(CONSIGNE 1): Modifiez les entrées à partir de la ligne qui contient « EURO 2027 (334, 2400) » jusqu'à celle qui contient « English (284, 107) » incluse, en remplaçant « Meeting » par « Tagung » sans rien changer d'autre. Ne rendez que ces lignes.

+-------+

Jean-Pierre Thibaudat
Les OTNI (objets théâtraux non identifiés) de l'« Etrange cargo »
Par Jean-Pierre Thibaudat | Journaliste | 19/03/2010 | 13H29
Chaque année, à l'approche du printemps, ce lieu peu ordinaire qu'est la Ménagerie de verre à Paris se transforme en étrange cargo.
« Loin des sentiers convenus »
Le capitaine du cargo et de l'établissement est une femme, Marie-Thérèse Allier, qui a fait de cette ancienne imprimerie devenue toute blanche, un lieu de rencontres, de croisements et de découvertes. « Etrange cargo » est l'une des manifestations qu'elle organise depuis plus de dix ans.
Trois semaines vouées à « une approche transdisciplinaire de la création théâtrale », accueillant des OTNI (objets théâtraux non identifiés) , des « objets au format inhabituel loin des sentiers convenus ».
Plus d'un artiste aujourd'hui un peu connu ou en passe de l'être a fait ici ses premiers pas, ou du moins est passé et souvent repassé par là. On a pu les retrouver ailleurs, dans des lieux frères, au Théâtre Paris Villette par exemple, comme le dernier spectacle d'Allio-Weber (la première version d'« Un Inconvénient mineur sur l'échelle des valeurs » figurait dans les soutes de l'Etrange cargo 2009). Ou Joachim Latarjet, Bénédicte le Lamer et Pascal Kirsch que l'on a pu croiser à l'Echangeur de Bagnolet.
Trois lieux parisiens précieux, riches en propositions mais bien pauvres en subventions (aveuglée par les dispendieux et prétentieux 104 et autre Gaîté Lyrique, la mairie de Paris manque de discernement en la matière).
Trois femmes seules
L'Etrange cargo 2010 s'est ouvert avec un habitué, Yves-Noël Genod, qui fait penser à ces cinéastes underground dont on ne voit les œuvres que dans les festivals. Il proposait un OTNI titré : « Rien n'est beau. Rien n'est gai. Rien n'est propre. Rien n'est riche. Rien n'est clair. Rien n'est agréable. Rien ne sent bon. Rien n'est joli ». Le titre contient à peu près tous les mots du spectacle.

+-------+

(CONSIGNE 2): Dans l'article sur l'Etrange cargo, résumez en une phrase le paragraphe qui commence par « Le capitaine du cargo » en gardant ses faits essentiels.

(Données de cibles de clic)
+-------+

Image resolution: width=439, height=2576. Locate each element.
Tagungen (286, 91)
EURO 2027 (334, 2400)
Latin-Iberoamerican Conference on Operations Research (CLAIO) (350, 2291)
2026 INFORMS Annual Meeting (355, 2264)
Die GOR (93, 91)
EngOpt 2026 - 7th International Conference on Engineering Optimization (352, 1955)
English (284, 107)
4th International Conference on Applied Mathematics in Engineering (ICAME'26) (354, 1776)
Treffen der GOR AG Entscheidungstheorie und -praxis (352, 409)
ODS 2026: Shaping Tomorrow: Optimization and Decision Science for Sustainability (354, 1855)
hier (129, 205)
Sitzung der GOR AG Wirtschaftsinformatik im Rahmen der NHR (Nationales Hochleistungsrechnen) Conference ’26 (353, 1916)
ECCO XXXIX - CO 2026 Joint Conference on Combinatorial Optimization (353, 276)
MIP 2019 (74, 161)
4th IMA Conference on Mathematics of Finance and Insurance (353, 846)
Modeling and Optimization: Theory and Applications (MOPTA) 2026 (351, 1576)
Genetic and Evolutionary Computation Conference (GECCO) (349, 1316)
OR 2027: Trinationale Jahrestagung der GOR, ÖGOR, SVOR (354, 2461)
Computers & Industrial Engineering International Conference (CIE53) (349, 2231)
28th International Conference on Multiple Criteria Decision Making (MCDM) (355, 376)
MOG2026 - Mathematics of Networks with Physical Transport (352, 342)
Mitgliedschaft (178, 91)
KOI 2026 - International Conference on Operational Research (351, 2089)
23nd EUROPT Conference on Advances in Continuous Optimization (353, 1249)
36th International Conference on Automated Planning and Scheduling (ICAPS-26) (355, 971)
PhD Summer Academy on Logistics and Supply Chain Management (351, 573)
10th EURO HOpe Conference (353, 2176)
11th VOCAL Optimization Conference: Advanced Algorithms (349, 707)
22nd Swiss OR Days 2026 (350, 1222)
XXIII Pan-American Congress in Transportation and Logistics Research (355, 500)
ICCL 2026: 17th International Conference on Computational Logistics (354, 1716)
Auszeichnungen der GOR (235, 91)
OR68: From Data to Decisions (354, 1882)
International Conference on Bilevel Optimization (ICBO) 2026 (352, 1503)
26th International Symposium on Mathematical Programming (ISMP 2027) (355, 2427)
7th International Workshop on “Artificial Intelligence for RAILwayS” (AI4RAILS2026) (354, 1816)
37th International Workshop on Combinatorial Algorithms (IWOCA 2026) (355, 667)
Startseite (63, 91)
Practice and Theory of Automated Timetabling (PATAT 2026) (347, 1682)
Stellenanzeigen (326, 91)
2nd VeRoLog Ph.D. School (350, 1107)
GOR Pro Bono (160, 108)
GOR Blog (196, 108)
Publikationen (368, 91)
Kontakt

+-------+

(RÉPONSE ATTENDUE 1):
EURO 2027 (334, 2400)
Latin-Iberoamerican Conference on Operations Research (CLAIO) (350, 2291)
2026 INFORMS Annual Tagung (355, 2264)
Die GOR (93, 91)
EngOpt 2026 - 7th International Conference on Engineering Optimization (352, 1955)
English (284, 107)

(RÉPONSE ATTENDUE 2): Marie-Thérèse Allier dirige l'établissement, une ancienne imprimerie devenue toute blanche dont elle a fait un lieu de rencontres, de croisements et de découvertes, et elle y organise « Etrange cargo » depuis plus de dix ans.